Изменить размер шрифта - +
Владыка Миктлана ждет, когда эта королева драмы осознает: никто его не мучает, ничто его не держит, нигде у него не болит. Можно встать и идти куда угодно, хоть в призраки, хоть в херувимы. Лишь бы воли к новой жизни хватило.

Возможно, Миктлантекутли ждал бы вечность, но мальчишка поднимает взгляд, в котором смешались вызов, преклонение и опаляющий жар и шепчет:

— Господин…

— О нет, — мотает головой Дамело, протестуя, — только не это! Никаких «господин», «хозяин», «мастер»!

— А как мне тебя называть? — изумляется несбывшийся адепт сатанизма. — Повелитель?

— Лучше уж сразу «папочка», — тоскливо морщится индеец. — Ты ведь понял, куда попал, недоносок? Поверь, это самое страшное «попал» в твоей жизни — хотя бы потому, что она закончилась. Теперь ты здесь, в полной… безнадеге. И нет, клевретом своим я тебя не сделаю, и в средний мир, возвещать царство мое на земле, не отправлю. Даже пытку себе выбрать не дам. Будешь сидеть, помирая от скуки, пока не поумнеешь… щенок!
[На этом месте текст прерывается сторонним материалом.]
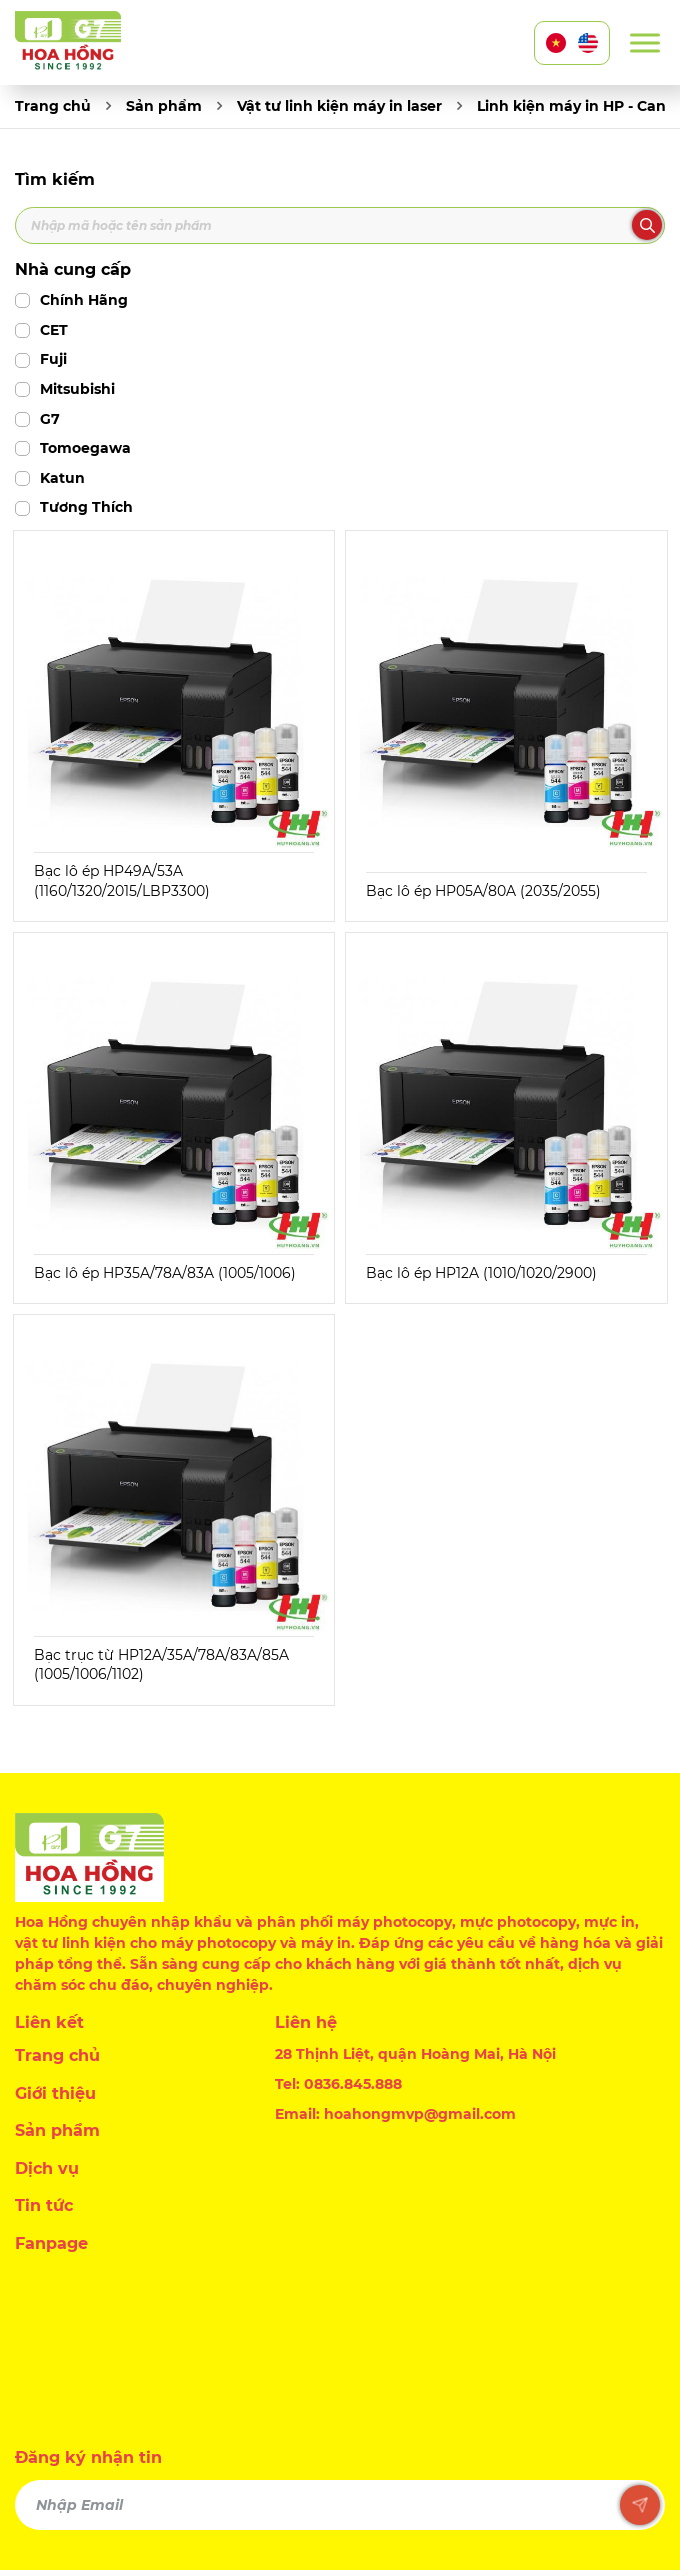 This screenshot has height=2570, width=680. What do you see at coordinates (481, 1273) in the screenshot?
I see `Bạc lô ép HP12A (1010/1020/2900)` at bounding box center [481, 1273].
Будущее юного сатаниста в прошлом, и Миктлантекутли смотрит его, точно скверно снятый артхаус, историю растущей вкривь и вкось души.

Поиски господина, мастера, хозяина окончились — вернее, окончились бы — на удивление пошлым образом: юное, гибкое, соблазнительное тело мальчишки начало матереть и раздаваться. Манерная пидовка возмужала — непозволительно и одновременно недостаточно, так и не превратившись в свою же маскулинную мечту. Телесные изменения сделали прежние привычки и желания смешными, а смущение новым обликом переросло в отвращение. Растущее отвращение к себе слилось с небольшой, но глубокой трещиной в сознании, извергающей фонтаны, гейзеры грязи. Совсем немного времени понадобилось, чтобы стыд и вина проели форменную скважину — проход в подсознание, бездонное скопище пороков, страхов и обид.

С такой черной дырой внутри только проповедовать, вздыхает Дамело. Обличать всю мерзость мира в курятнике, среди глядящих тебе в рот апологетов, остро ощущая ту же мерзость в себе, пытаясь избавиться от нее, будто от занозы под ногтем — и не имея возможности избавиться.

А жизнь все подбрасывала и подбрасывала сюрпризы, осыпала подарками, больше похожими на удары. Конечно, он не паниковал, этот сукин сын, в своем так и не свершившемся будущем, ну вот нисколечко не паниковал. Особенно когда его прихожанки вздумали рожать наперебой, демонстрируя плоды чрева своего с гордостью и недоумением Евы. Но когда первенец, ублюдок, кровиночка умер во сне внезапной смертью — его отец выдохнул с облегчением, нашел слова радости и одобрения по поводу смерти сына, утешил жен и наложниц, словом, вышел из себя и понял: незачем возвращаться. Слишком уж неуютно было с собой, тошно и больно. А там, куда он вышел, наконец-то тишина обняла его и окутала, будто теплым одеялом.

Дамело зажмурился, с усилием потер переносицу: как бы ему сейчас пригодилась головная боль или хоть какой-нибудь недуг, отвлекающий от беспощадного понимания. Он и сам сейчас на таком же перепутье: стоило потрясти у Сапа Инки перед носом пакетиком с кокаином — и он радостно отбросил слабенькую коку, поднесенную ему Татой Первой, ради Таты Второй, ради ее сладкого прихода. Дамело старше своей жертвы, сидит на принципе удовольствия дольше… И не слезет никогда, сколько бы ни пытался. Потому и сделал все так, как ты бы тоже мог, малыш: завел себе гарем и начал вместе с ним охотиться на людей. Стал богом. Очень освежает, развлекает, избавляет от необходимости быть человеком, быть собой. Тяжкая это доля — быть собой. Так что владыка ада тебя понимает, парень.

Миктлантекутли рассеянно похлопал по плечу несостоявшегося сатаниста, поднялся и наткнулся — вот неожиданность! — на Ариадну.